Twitter Inc has restored a feature that promotes suicide prevention hotlines and other safety resources to users looking up certain content, after coming under pressure from some users and consumer safety groups over its removal.

The feature was taken down last week, reportedly following an order by the social media platform’s new owner Elon Musk.

Twitter head of trust and safety Ella Irwin confirmed the removal and called it temporary.

Twitter was “fixing relevance, optimizing the size of the message prompts and correcting outdated prompts,” Irwin said. “We know they are useful and our intent was not to have them down permanently.”

About 15 hours after the initial report, Musk tweeted “False, it is still there.” In response to criticism by Twitter users, he also tweeted “Twitter doesn’t prevent suicide.”

The feature, known as #ThereIsHelp, places a banner at the top of search results for certain topics.
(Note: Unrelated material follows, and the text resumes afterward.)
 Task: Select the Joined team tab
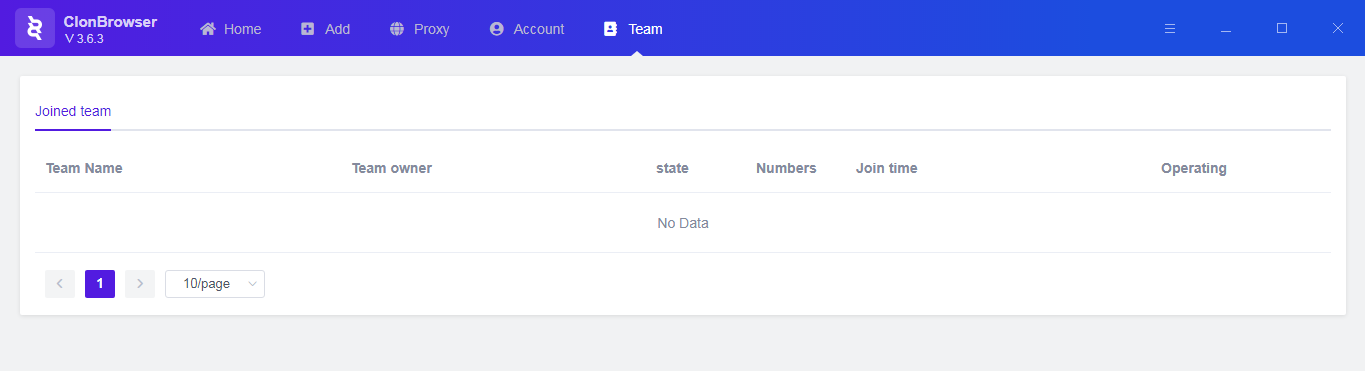pos(73,111)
It has listed contacts for support organizations in many countries related to mental health, HIV, vaccines, child sexual exploitation, COVID-19, gender-based violence, natural disasters and freedom of expression.

By Dec. 24, the banner returned to searches about suicide and domestic violence in multiple countries under terms like “shtwt,” shorthand for “self-harm Twitter.”

Whether the feature had been restored for other categories was not clear. The feature was not appearing for some search queries that Twitter has previously said triggered it, such as “#HIV.”

Twitter bans users from encouraging self-harm, though consumer safety groups have criticized the company for allowing posts that they say violate the policy.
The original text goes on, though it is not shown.